インドリの「ディワリ・コレクターズ・エディション2025(マルサラ・カスク・フィニッシュ)」は、World Whiskies Awards 2026で複数の賞を獲得したほか、2025 Las Vegas Global Spirits Awardsでは99.1/100というスコアで「Best World Whisky」を受賞した。これは記録されたスコアの中でも屈指の高得点であり、インディアンウイスキーが国内カテゴリー内で勝っているだけではなく、世界の競争相手に正面から挑んでいることを示している。

インディアンウイスキーはもはや「価格の割に良い」や「インディアンウイスキーとしては良い」にとどまらず、国際舞台で他のウイスキーやスピリッツに挑んでいる。カテゴリーの可能性を押し広げる蒸留所も複数存在する。

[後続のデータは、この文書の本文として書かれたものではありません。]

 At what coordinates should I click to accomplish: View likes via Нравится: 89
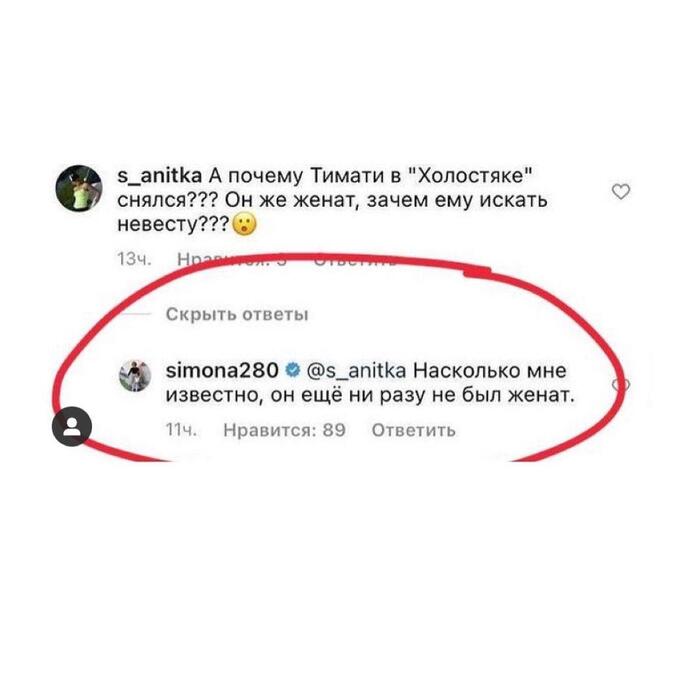point(284,430)
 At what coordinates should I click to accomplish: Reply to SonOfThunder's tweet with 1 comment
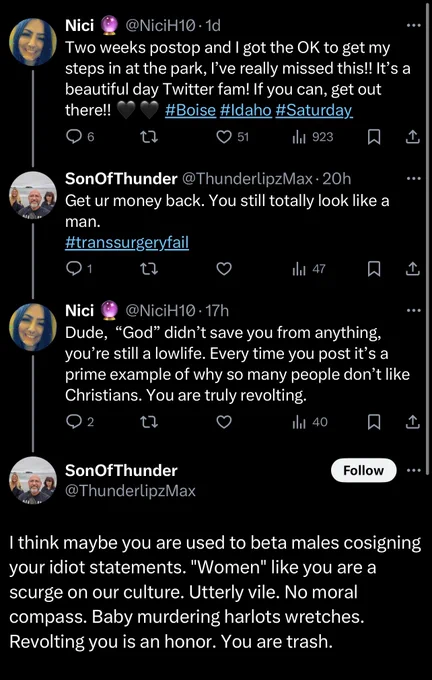79,269
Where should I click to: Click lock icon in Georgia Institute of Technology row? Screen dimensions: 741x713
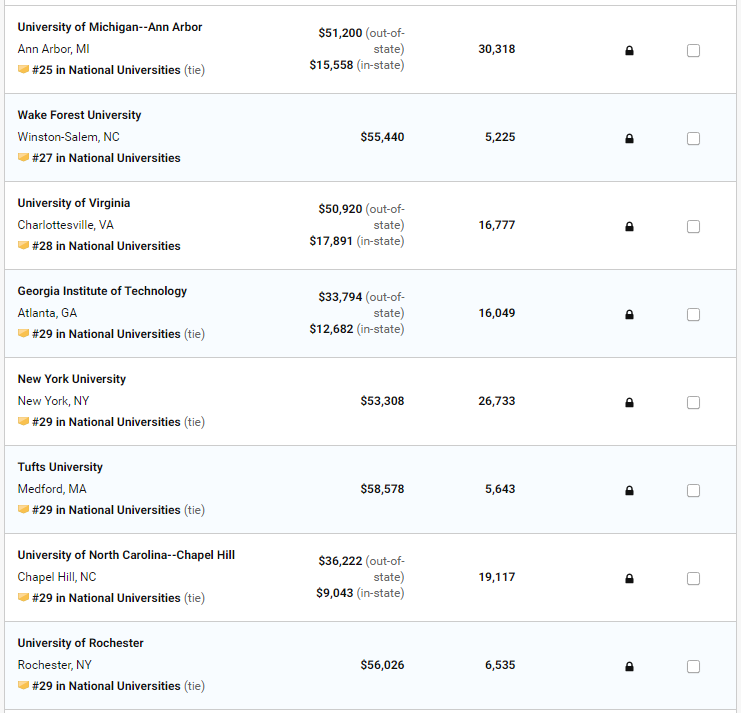coord(629,315)
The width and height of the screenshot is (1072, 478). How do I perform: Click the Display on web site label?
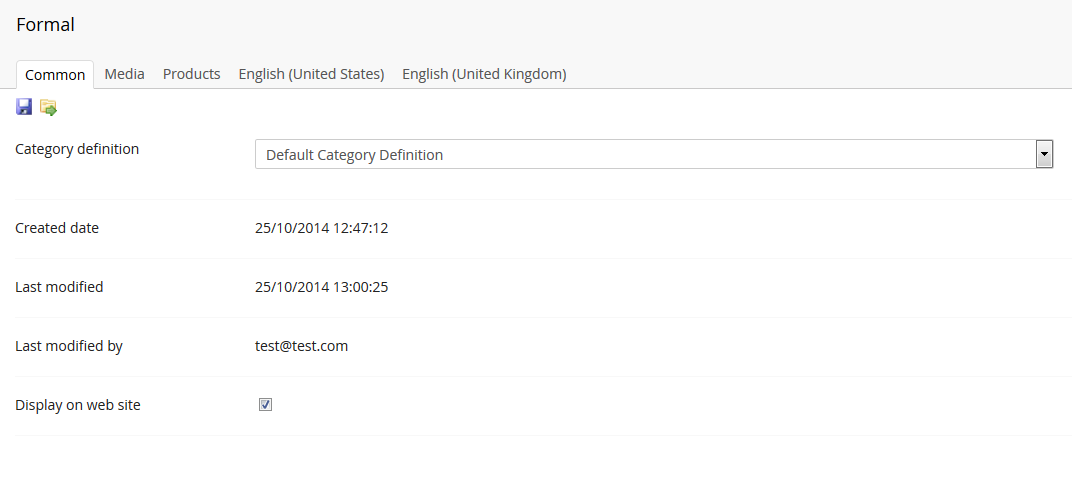point(78,405)
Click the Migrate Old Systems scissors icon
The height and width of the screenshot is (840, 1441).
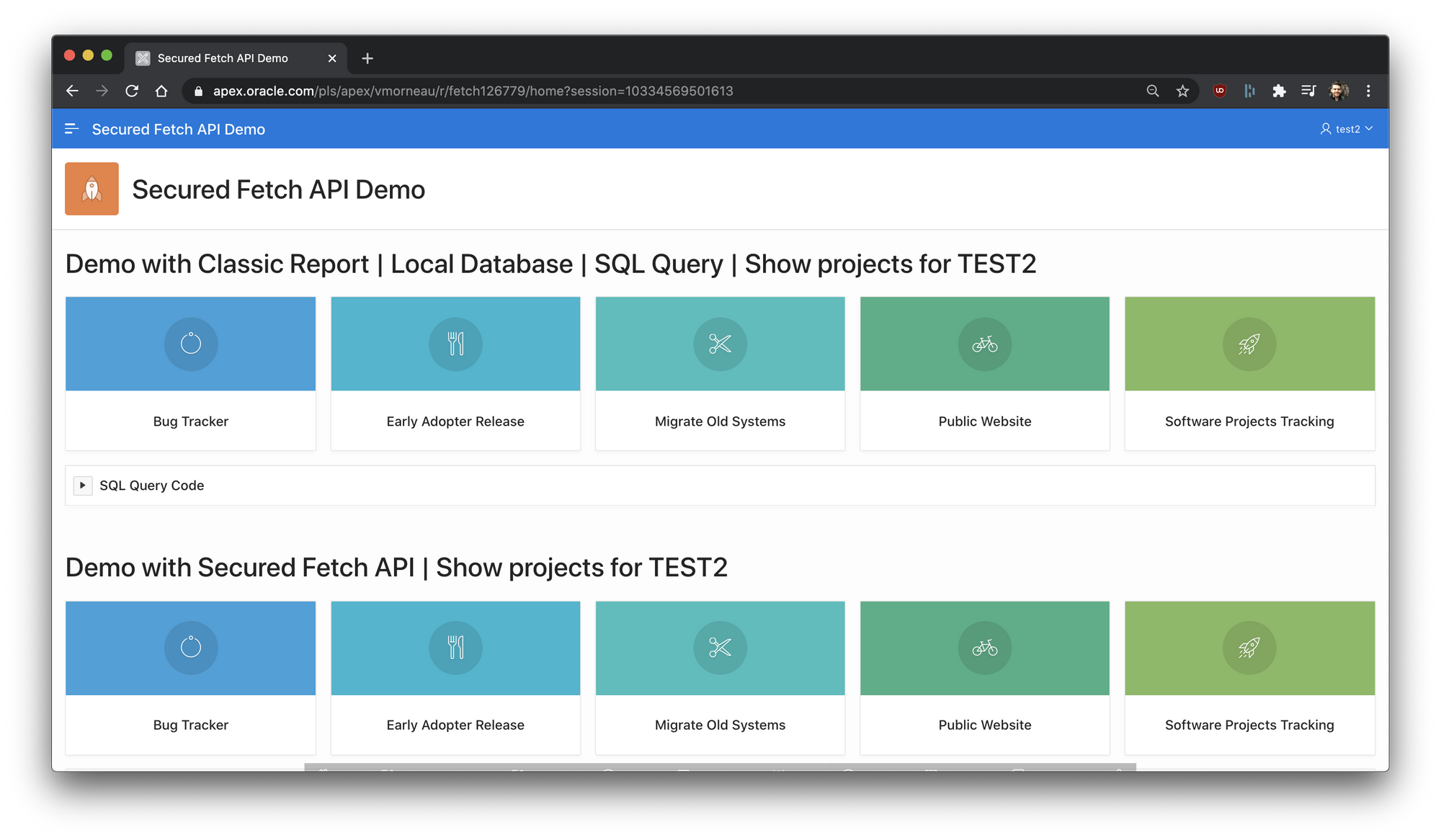[719, 344]
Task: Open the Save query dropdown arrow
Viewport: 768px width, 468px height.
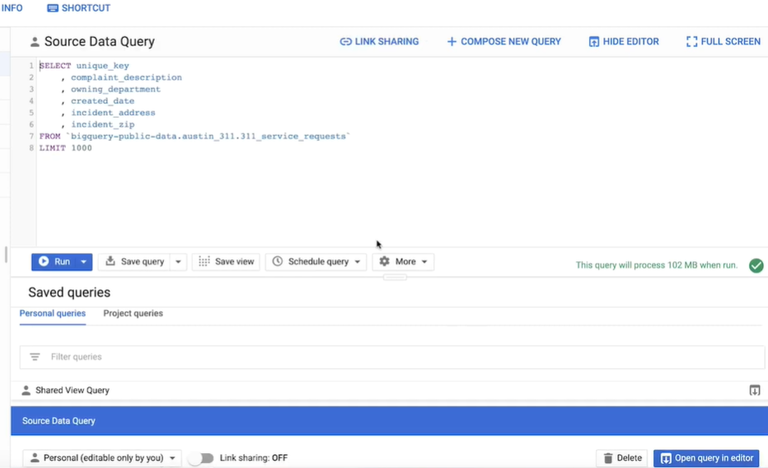Action: coord(178,262)
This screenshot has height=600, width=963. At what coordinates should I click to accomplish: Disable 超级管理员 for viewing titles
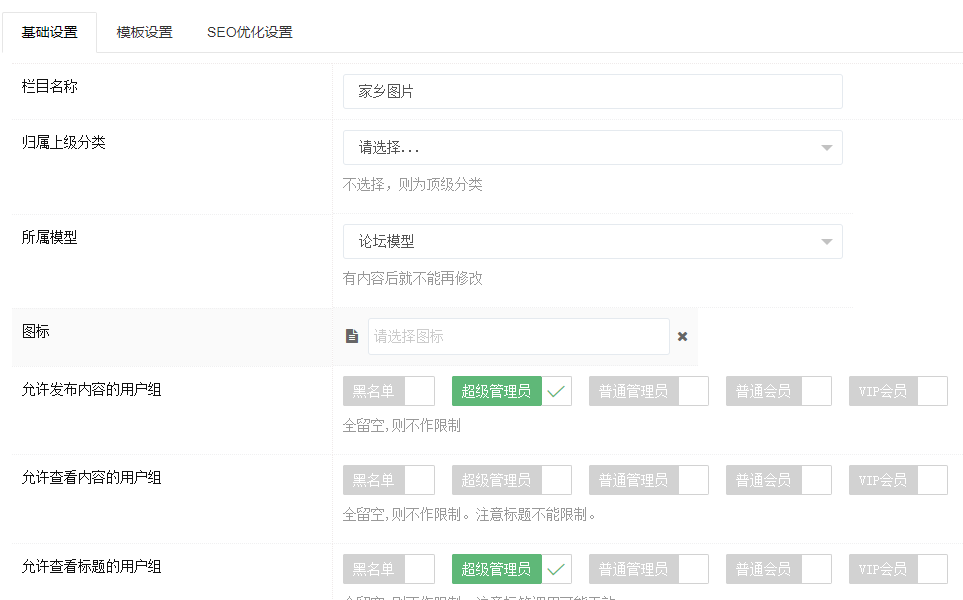coord(511,569)
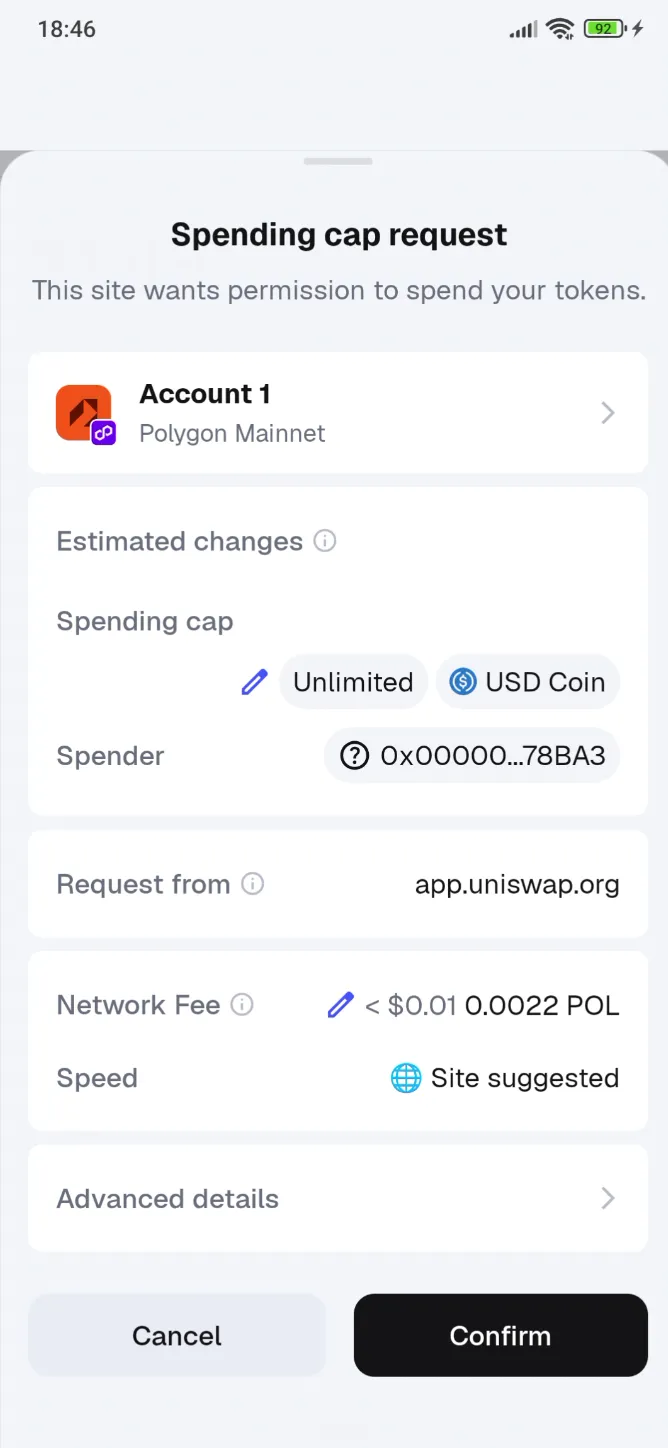Screen dimensions: 668x1448
Task: Click the pencil icon to edit spending cap
Action: pyautogui.click(x=254, y=681)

ジャンチャンド・アダンバラー、ポール・ジョン・ポート・セレクト・カスク、All Seasons Sir E Taj 21 Year Old、インドリ Founder's Reserve 11 Year Old、サンガム・ワールド・モルト・ウイスキーは、この12カ月に国際的な賞を獲得したインディアンウイスキー(モルトおよびグレーン)の一部にすぎない。

「最終的に私たちの目標は、世界で称賛されるウイスキーをつくりながら、将来世代のインディアンウイスキーメーカーに刺激を与え、卓越の遺産を築くことだ」クマールはそう総括する。

実に刺激的で、多様性に富んだカテゴリーである。シングルモルト・スコッチであれ、ブレンデッドであれ、バーボンであれ、ウイスキーが好きなら、楽しめるインディアンウイスキーはきっと見つかるはずだ。ぜひ探求してみてほしい。